**WORK REQUEST 1**: In the Wondersphere article below, list every activity that the sentence beginning "With Wondersphere" says pediatric patients can do.
**WORK REQUEST 2**:
Answer these questions from the Wondersphere article below:
(a) What position does Elizabeth Walker hold?
(b) What total did the grant money and private donations reach?
(c) What is Katie Stoudemire's job at the North Carolina Botanical Garden?

**GIVEN PASSAGE**:
= Beginning of Section =

Katie Stoudemire, an outreach program manager at the North Carolina Botanical Garden, brings children to a garden experience at UNC Children’s Hospital—something she calls Wondersphere.

Stoudemire also volunteers as an educator at the hospital.

“It’s the result of many years of this idea and several years of trying to get funding to make it happen,” Stoudemire said.

Stoudemire’s science specialties are plants and dirt, but it was difficult to bring lose learning experiences to younger patients.

At first, the risk of contact with bacteria in soil brought the same response from infection prevention specialist Elizabeth Walker.

“Immune compromised patients just can’t be around dirt, they just can’t,” Walker said. “She [Stoudemire] started coming up with design ideas, ‘What if we did this?’”

Grant money and private donations, totaling $50,000, helped her get engineering and design experts on the case.

They created an airtight and see-through dome. Inside the potting soil lies a venus fly trap, and paper ants.

“Our goal is to get kids excited about science,” Stoudemire said. “Using science and things like this as a tool to elicit joy and positive emotions with the kids.”

With Wondersphere, pediatric patients can also plant seeds and watch them grow, and perform plant dissections.

The patient outreach program continues to require corporate and private donations to continue offering the service.

= End of Section =

**DATA SHOWN**:
= Beginning of Section =

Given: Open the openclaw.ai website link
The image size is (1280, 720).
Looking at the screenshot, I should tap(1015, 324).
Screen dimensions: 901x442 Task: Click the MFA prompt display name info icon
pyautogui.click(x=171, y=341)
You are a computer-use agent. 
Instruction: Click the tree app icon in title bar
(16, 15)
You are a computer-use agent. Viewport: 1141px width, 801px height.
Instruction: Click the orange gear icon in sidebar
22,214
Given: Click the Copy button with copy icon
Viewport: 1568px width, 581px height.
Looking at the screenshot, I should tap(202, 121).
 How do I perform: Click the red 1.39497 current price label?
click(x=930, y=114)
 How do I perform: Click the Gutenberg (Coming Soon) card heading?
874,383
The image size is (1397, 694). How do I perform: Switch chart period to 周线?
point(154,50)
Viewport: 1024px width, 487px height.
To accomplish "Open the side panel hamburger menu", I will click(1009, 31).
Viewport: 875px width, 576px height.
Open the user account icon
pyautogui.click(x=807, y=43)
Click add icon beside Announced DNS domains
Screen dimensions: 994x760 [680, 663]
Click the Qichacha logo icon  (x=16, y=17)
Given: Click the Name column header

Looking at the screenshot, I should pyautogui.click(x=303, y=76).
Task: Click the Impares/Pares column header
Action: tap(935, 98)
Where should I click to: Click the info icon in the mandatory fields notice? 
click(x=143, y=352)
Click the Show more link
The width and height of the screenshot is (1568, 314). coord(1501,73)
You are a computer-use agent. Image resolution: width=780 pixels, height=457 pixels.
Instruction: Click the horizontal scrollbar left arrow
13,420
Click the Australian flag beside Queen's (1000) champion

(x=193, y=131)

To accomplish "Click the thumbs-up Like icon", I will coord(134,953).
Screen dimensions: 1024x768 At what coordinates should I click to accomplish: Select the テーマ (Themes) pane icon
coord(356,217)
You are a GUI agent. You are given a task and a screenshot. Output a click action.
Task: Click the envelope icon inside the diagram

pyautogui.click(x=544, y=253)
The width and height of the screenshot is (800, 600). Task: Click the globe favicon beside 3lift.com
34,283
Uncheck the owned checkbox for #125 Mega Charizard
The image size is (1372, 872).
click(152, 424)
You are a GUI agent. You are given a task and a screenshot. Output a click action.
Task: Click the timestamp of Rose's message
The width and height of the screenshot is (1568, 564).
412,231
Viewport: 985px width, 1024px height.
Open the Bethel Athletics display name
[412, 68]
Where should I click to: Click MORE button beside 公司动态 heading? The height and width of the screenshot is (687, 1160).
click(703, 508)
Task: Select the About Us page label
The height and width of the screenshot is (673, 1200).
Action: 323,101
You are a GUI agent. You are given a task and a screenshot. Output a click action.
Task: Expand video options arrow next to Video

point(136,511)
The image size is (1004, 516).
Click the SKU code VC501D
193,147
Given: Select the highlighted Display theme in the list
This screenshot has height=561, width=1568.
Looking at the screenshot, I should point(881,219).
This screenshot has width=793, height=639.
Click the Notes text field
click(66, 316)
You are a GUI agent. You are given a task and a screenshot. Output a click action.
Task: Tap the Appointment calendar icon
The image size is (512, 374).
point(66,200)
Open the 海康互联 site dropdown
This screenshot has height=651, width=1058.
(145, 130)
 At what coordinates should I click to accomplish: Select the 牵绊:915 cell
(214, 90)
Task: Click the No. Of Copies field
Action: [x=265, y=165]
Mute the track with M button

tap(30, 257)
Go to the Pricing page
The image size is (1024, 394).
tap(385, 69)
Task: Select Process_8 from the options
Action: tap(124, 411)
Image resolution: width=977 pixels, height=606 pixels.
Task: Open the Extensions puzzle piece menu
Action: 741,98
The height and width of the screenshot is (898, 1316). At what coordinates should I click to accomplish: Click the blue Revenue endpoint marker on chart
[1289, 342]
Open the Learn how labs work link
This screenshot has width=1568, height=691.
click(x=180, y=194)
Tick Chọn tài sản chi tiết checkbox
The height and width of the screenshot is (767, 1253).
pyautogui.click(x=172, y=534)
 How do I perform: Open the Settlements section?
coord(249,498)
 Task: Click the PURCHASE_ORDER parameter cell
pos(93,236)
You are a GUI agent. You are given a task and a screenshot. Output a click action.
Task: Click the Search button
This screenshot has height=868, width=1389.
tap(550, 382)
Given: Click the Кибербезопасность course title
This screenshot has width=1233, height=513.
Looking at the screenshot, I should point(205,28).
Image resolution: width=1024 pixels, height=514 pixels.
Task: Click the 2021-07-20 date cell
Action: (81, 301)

= End of Section =

**EXERCISE ANSWER 1**:
- Plant seeds
- Watch them grow
- Perform plant dissections

**EXERCISE ANSWER 2**:
(a) Infection prevention specialist
(b) $50,000
(c) Outreach program manager